次に進もうよって、自分に喝を入れるのはいつも自分自身だった。

周りの人が冷たいんじゃなくて、わたしがなにも相談しなかった。しても、無駄って思ってたから。

どうせ、短い人生だと思ってて。

前向きに生きたところで、終わると思ってて。

終わらせる気でいたのです。この手で。

 

でも、単純に考えてみるのも、ありかな?

深く深く考え事をするのが好きで、何十手も先を見据えて行動するのが癖になっていたわたしを、捨ててみようか?

 

きみが手に入らなくったって、わたしは死なないし。

きみがほかの人を愛しても、どうか幸せになってねと言えるし。

きみに二度と会えなかったとしても、きみを忘れないように、どこか心の奥に残っていることを愛しいと思えるようになってみせるよ。

 

ただ、わたしがいま、きみをきっと、好きなんだってことを。

そのことだけをいま、大事にしてあげたいと思う。

 

なんでって、

好きだからだよ。

にじゅうに

「きょう、楽しかったね」

 

例えばそんな会話ができる相手がいたらな、と憧れる。

ひとりぼっちの狭い空間は好きだよ。

まるで、この夜はわたしのものだと。

 

いま、わたしの部屋の壁には34枚の写真が飾られている。

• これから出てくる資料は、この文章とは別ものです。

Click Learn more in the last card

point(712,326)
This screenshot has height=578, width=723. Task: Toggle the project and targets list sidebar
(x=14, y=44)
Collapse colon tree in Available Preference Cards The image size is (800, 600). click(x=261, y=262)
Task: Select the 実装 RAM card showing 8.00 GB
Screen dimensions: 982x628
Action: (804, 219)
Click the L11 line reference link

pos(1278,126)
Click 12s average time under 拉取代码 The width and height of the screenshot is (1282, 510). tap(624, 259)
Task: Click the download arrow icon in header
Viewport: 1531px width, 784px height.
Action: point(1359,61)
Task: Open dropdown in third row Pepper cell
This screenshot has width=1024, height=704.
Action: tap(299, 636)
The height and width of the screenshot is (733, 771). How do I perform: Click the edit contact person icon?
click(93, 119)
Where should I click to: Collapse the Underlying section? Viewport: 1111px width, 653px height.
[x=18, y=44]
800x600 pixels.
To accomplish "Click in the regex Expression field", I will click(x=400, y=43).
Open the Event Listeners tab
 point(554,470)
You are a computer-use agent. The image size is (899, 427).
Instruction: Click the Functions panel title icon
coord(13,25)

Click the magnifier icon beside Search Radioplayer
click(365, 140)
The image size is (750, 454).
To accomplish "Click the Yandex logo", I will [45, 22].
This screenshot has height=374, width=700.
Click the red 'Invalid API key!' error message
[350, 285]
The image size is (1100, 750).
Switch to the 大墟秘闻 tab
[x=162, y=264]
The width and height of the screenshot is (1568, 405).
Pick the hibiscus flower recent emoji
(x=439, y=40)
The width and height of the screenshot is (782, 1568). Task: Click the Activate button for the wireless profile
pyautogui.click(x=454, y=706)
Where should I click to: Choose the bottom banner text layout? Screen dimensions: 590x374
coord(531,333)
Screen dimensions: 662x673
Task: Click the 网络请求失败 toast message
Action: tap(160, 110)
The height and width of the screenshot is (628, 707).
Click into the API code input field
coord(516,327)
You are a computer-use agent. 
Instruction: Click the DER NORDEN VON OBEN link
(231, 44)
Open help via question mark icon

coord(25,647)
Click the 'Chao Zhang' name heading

すべて美しい。

 

美しい文章を書くひとは、どこでその言葉を手に入れたんだろう。

読み耽る。読み耽る。

死んでみたいという感情が次第に薄れていく。

 

昔から、よく妄想をするこどもでした。

小学校の校長先生の話の間、待ってましたというように体育座りして想像の世界に入り込む。

そうね、物語が好きだったのね。

けれど書けと言われたら書けなかった。

ひらがなも、漢字も、美しくて好きでした。

 

曲線に強いこだわりがありました。

紙面でも、立体でもそれは同じこと。

理想が高いのはこの頃からもう、始まっていたのね。

身よりは骨が好きです。

大丈夫、皮膚を剥いだりはしませんので。

 

目は悪いけれど、誰かの表情の変化にはすぐに気がつきました。

耳もきっとよくはないけれど、意思を持つ音はよく聞き取れました。

幽霊と会話するのなんて、簡単です。

たとえば視えてなくとも。

 

美しい友人たちへ。

出会えたことに感謝します。

彼らは純粋で、時には残酷で、でも愛をくれた。

感謝します。

どこにいても、わたしの顔を思い出せなくとも、きっとお元気で。

 

母へ。

きらい、じゃないけど、すきにもなれなかった。ごめんね。

あなたには数えきれないほどの感謝状を贈りたい、一緒に花束も。

数えきれないほどの眠れない夜を、「おかえり」と許してくれた偉大なる優しさ。

ありがとう。

 

父へ。

強く厳しい、繊細なひと。

ずっとそのままで。

あなたからもらった沢山の才能やセンスが、わたしを支え、助けてきた。

わがままで頑固でしたね、お互い。

ありがとう。

 

兄へ。

会話をするよりも、隣でテレビを観て笑うほうが多かったね。

口数は元々少ないけれど、わたしのために口を結んで我慢したことも多かったと思います。

地球より広い心と、あたたかい手のひらに合掌。

ありがとう。

 

猫へ。

愛してる。

愛したきみは、星になったんだよね。

だから曇りでも星空が好きだよ。

愛してる。

 

『はる』へ。

形のない、わたし。

殺してしまってごめんね。

また、もし、生まれ変わっても、またわたしを選んでください。

気が向いたらで、いいよ。

 

 

なかなか、長くなったけれど。

 

どうかこれから先、何度でも、桜が咲きますように。

雨が降りますように。

彗星が流れますように。

 

はるた、すいせい。

かがやいて

彼の名前には、「輝」という文字が入っていたから、つい、綺麗だねと言ってしまったの。

彼は、

「綺麗かな?最高に汚いと思う」

と返した。

ああ、彼「も」、この世が憎いひとだ。

消えたいひとだ。

「汚いところも綺麗だよ」

と伝えた。

でもわたしの気持ちはきっと伝わらない。

だからせめて、彼に明日も太陽の光が当たりますように。

彼の瞳が、眩しいを拾いますように。

てんじょう

なぜ、あなたを「すき」なのかを考えた。

 

もし仮にわたしが自殺を図ったとして、

もし仮にそれがなんらかの形で優しい誰かに助けられたとして、

予定外にも生き延びてしまったとき。

 

医療機関の白いベッドで不覚にも目を覚ましてしまったわたしの視界。

どうでもよくなったはずの世界。

 

それはきっと真白い天井でも、見知らぬ看護師の顔でもなく。

 

きっとあなたなんだ。

 

全てを投げ捨てて、あなたは駆けつけるだろう。

安否を知るまでもなく、とにかく涙顔で駆けつけるんだろう。

 

かみさまどうか、あの子を助けてください。

 

そんな、泣き虫なあなたのことだから。

 

 

それが想像できるから、わたしは「すき」なんだろう、あなたを。

 

抱きしめて欲しい。

 

食べかけのアイスが溶けたあなたの部屋で。